If the tax exemption and deduction for contributions are forms of subsidy, then this would be a violation of the Establishment Clause of the First Amendment of the Constitution when applied to churches and religious charitable organizations. There is a troubling assumption about this, and that is the assumption that the government is the ultimate owner of all assets in a country, and it is only on the basis of some idea of stewardship by which the taxpayer is responsible for the management of assets the taxpayer has earned or obtained and which the government has generously allowed the taxpayer to possess for a time.


A danger inherent in the Bob Jones University decision is that if nonprofits are forced to comply with some public policy as articulated by a government agency in order to retain its tax exempt status, then any nonprofit organization, including a church, that disagrees with a government policy, for example, a war in Iraq or Afghanistan, or that provides sanctuary to aliens in violation of immigration laws, would be at risk of losing its tax exempt status. In that case, the power to tax religious institutions may be construed as the power to limit the free exercise of religion.

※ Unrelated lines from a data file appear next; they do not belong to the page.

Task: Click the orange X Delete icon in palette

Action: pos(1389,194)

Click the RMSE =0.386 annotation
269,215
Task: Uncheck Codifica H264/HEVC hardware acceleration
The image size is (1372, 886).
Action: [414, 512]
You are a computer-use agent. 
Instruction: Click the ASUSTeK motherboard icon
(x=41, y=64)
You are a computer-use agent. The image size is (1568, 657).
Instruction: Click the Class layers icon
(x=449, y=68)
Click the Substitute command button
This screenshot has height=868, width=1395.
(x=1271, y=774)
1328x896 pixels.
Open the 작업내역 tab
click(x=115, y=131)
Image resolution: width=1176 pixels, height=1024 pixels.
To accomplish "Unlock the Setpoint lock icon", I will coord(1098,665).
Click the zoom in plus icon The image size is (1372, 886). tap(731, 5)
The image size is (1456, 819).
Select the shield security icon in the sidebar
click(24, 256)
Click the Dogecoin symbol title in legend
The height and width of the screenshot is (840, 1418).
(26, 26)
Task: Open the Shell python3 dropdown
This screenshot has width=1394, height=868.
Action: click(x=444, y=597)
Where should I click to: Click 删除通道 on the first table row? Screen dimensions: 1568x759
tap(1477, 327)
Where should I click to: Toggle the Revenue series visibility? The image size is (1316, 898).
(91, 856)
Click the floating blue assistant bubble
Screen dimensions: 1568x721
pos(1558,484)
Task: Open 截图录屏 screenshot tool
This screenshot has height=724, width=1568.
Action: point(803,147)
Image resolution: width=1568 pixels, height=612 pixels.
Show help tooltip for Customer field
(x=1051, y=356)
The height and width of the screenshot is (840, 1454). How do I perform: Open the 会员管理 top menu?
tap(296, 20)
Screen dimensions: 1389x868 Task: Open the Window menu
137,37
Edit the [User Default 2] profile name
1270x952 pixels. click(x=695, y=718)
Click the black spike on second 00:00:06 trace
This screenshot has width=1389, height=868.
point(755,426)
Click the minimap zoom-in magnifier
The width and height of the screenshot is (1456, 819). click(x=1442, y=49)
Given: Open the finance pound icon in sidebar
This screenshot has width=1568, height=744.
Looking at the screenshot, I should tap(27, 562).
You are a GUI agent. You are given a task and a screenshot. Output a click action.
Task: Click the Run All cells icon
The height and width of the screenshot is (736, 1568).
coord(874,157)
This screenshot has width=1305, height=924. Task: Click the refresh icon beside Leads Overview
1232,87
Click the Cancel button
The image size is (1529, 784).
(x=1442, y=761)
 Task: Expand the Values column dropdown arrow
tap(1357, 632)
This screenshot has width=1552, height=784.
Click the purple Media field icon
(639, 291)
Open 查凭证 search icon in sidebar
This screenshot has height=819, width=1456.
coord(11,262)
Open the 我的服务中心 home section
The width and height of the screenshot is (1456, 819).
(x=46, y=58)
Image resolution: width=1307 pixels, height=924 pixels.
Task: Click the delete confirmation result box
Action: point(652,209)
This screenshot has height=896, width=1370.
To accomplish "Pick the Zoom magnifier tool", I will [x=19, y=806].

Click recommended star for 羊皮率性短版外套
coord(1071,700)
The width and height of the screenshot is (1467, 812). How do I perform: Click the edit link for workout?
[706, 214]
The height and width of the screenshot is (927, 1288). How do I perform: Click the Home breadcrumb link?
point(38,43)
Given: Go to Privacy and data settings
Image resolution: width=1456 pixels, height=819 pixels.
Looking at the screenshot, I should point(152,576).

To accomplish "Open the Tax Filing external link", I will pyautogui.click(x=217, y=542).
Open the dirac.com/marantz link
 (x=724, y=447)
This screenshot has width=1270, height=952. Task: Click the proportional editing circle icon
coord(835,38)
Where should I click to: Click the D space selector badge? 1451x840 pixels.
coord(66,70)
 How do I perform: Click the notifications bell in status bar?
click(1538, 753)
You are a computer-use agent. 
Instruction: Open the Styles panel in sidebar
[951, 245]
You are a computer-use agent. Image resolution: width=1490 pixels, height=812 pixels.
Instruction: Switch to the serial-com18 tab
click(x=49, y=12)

These examples and the problems they pose seem to direct our attention to the concept and role of civil society institutions and organizations. Do I as a taxpaying citizen interested in higher education, or in homeless shelters, soup kitchen, and tutoring services, or in environmental causes, have sufficient conviction in what is being accomplished by Bob Jones University, Catholic Charities, or Greenpeace International to give to those organizations and causes even though I cannot receive a tax deduction for my donation? What governments give to advance and support civil society, governments can take away, or deny in the first instance.